:: Records for the exercise
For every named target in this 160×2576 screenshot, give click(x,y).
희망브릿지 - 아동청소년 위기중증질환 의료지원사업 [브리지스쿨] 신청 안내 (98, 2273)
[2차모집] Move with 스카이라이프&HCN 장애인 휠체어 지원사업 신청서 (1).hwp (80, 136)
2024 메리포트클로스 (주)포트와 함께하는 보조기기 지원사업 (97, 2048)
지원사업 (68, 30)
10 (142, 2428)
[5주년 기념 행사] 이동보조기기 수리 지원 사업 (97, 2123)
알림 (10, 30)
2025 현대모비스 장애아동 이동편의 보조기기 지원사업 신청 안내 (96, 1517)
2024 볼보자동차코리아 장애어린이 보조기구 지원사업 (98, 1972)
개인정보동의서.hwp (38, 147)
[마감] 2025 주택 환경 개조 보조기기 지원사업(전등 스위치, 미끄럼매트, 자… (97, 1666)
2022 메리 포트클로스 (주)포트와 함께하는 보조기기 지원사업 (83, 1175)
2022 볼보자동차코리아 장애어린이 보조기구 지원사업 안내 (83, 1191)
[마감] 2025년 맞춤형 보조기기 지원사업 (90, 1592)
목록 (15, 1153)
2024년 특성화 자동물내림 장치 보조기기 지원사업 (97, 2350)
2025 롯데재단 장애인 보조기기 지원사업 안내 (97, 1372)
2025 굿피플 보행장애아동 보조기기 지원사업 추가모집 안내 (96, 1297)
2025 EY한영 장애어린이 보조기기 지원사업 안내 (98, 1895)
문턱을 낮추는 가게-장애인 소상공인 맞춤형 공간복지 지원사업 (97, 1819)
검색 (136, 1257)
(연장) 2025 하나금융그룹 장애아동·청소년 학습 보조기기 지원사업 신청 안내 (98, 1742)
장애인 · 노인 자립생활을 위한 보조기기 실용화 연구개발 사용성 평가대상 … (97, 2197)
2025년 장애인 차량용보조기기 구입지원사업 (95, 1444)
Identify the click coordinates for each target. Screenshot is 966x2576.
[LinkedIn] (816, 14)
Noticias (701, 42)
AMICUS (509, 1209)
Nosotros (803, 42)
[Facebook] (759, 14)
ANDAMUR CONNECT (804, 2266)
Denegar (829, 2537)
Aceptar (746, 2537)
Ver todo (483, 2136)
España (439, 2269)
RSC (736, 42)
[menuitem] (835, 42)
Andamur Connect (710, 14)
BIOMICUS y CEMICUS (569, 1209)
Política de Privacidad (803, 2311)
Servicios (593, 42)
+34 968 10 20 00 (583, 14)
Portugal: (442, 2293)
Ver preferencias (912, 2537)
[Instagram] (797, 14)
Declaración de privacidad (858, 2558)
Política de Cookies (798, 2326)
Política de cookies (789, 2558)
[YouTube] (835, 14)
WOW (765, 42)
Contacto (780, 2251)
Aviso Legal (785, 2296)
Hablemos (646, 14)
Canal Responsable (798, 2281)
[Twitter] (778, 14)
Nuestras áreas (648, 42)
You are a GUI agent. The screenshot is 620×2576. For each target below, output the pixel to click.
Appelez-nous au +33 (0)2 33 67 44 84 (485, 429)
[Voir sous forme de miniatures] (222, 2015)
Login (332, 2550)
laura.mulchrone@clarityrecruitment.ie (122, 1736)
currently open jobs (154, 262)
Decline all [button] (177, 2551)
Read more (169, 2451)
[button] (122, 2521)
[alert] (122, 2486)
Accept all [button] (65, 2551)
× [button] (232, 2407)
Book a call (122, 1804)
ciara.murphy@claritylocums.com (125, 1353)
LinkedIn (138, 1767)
::::
Could you copy out every record above exactly as it appears?

For every named target in this 160×2576 screenshot, give click(x,y).
희망브릿지 - 아동청소년 위기중증질환 의료지원사업 [브리지스쿨] 신청 안내 (98, 2273)
[2차모집] Move with 스카이라이프&HCN 장애인 휠체어 지원사업 신청서 (1).hwp (80, 136)
2024 메리포트클로스 (주)포트와 함께하는 보조기기 지원사업 (97, 2048)
지원사업 (68, 30)
10 (142, 2428)
[5주년 기념 행사] 이동보조기기 수리 지원 사업 (97, 2123)
알림 (10, 30)
2025 현대모비스 장애아동 이동편의 보조기기 지원사업 신청 안내 (96, 1517)
2024 볼보자동차코리아 장애어린이 보조기구 지원사업 (98, 1972)
개인정보동의서.hwp (38, 147)
[마감] 2025 주택 환경 개조 보조기기 지원사업(전등 스위치, 미끄럼매트, 자… (97, 1666)
2022 메리 포트클로스 (주)포트와 함께하는 보조기기 지원사업 (83, 1175)
2022 볼보자동차코리아 장애어린이 보조기구 지원사업 안내 (83, 1191)
[마감] 2025년 맞춤형 보조기기 지원사업 (90, 1592)
목록 (15, 1153)
2024년 특성화 자동물내림 장치 보조기기 지원사업 (97, 2350)
2025 롯데재단 장애인 보조기기 지원사업 안내 (97, 1372)
2025 굿피플 보행장애아동 보조기기 지원사업 추가모집 안내 (96, 1297)
2025 EY한영 장애어린이 보조기기 지원사업 안내 (98, 1895)
문턱을 낮추는 가게-장애인 소상공인 맞춤형 공간복지 지원사업 (97, 1819)
검색 (136, 1257)
(연장) 2025 하나금융그룹 장애아동·청소년 학습 보조기기 지원사업 신청 안내 (98, 1742)
장애인 · 노인 자립생활을 위한 보조기기 실용화 연구개발 사용성 평가대상 … (97, 2197)
2025년 장애인 차량용보조기기 구입지원사업 (95, 1444)
Identify the click coordinates for each target. Screenshot is 966x2576.
[LinkedIn] (816, 14)
Noticias (701, 42)
AMICUS (509, 1209)
Nosotros (803, 42)
[Facebook] (759, 14)
ANDAMUR CONNECT (804, 2266)
Denegar (829, 2537)
Aceptar (746, 2537)
Ver todo (483, 2136)
España (439, 2269)
RSC (736, 42)
[menuitem] (835, 42)
Andamur Connect (710, 14)
BIOMICUS y CEMICUS (569, 1209)
Política de Privacidad (803, 2311)
Servicios (593, 42)
+34 968 10 20 00 (583, 14)
Portugal: (442, 2293)
Ver preferencias (912, 2537)
[Instagram] (797, 14)
Declaración de privacidad (858, 2558)
Política de Cookies (798, 2326)
Política de cookies (789, 2558)
[YouTube] (835, 14)
WOW (765, 42)
Contacto (780, 2251)
Aviso Legal (785, 2296)
Hablemos (646, 14)
Canal Responsable (798, 2281)
[Twitter] (778, 14)
Nuestras áreas (648, 42)
You are a GUI agent. The screenshot is 620×2576. For each target below, output the pixel to click.
Appelez-nous au +33 (0)2 33 67 44 84 (485, 429)
[Voir sous forme de miniatures] (222, 2015)
Login (332, 2550)
laura.mulchrone@clarityrecruitment.ie (122, 1736)
currently open jobs (154, 262)
Decline all [button] (177, 2551)
Read more (169, 2451)
[button] (122, 2521)
[alert] (122, 2486)
Accept all [button] (65, 2551)
× [button] (232, 2407)
Book a call (122, 1804)
ciara.murphy@claritylocums.com (125, 1353)
LinkedIn (138, 1767)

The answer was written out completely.